PROVIDED RECORDS:
********

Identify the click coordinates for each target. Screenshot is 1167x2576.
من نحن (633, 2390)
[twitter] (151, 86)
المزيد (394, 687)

********

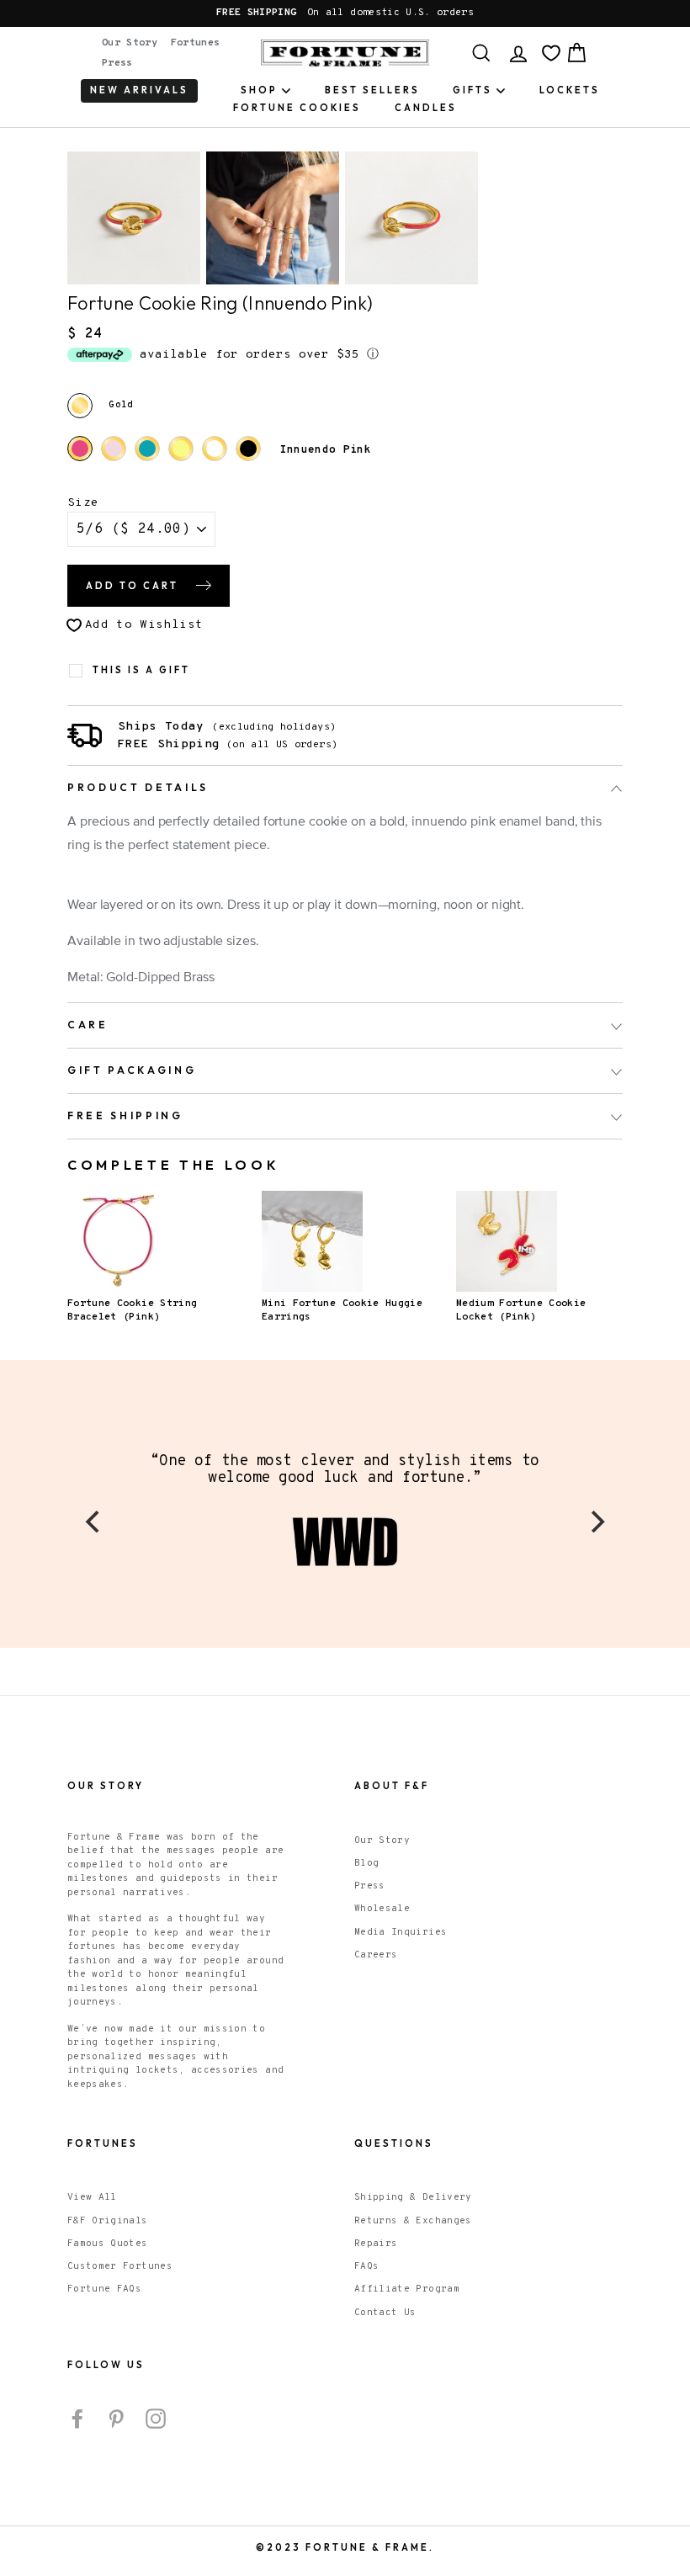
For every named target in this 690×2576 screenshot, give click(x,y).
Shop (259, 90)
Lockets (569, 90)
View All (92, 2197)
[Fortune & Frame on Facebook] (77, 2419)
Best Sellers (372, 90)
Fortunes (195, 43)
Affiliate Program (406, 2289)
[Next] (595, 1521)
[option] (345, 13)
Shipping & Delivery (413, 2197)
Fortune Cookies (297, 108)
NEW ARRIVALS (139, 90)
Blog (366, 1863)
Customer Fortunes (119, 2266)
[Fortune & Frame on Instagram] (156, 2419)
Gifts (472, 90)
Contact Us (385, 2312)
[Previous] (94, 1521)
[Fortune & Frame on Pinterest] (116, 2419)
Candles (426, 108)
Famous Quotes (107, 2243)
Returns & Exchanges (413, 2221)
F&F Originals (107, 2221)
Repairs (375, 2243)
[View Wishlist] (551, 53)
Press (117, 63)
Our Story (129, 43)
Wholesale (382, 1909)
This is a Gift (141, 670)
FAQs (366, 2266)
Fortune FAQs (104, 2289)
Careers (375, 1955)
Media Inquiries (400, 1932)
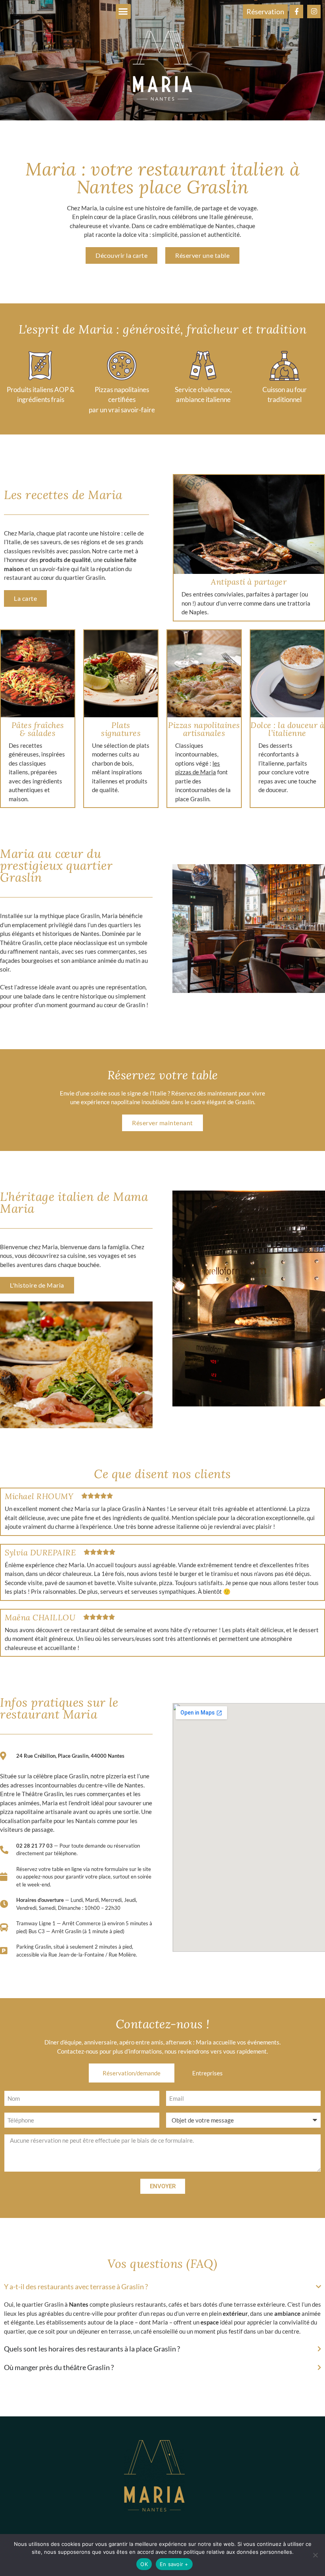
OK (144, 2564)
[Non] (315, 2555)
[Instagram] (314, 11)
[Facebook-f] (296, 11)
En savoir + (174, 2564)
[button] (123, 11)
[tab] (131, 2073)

********

TASK REQUIREMENTS: Could you please find every line of the listing above holding the string "target" and copy it?

ANSWER:
Identify the click coordinates for each target. Screenshot is 1167x2576.
For every named target in this 690×2576 screenshot, give click(x,y).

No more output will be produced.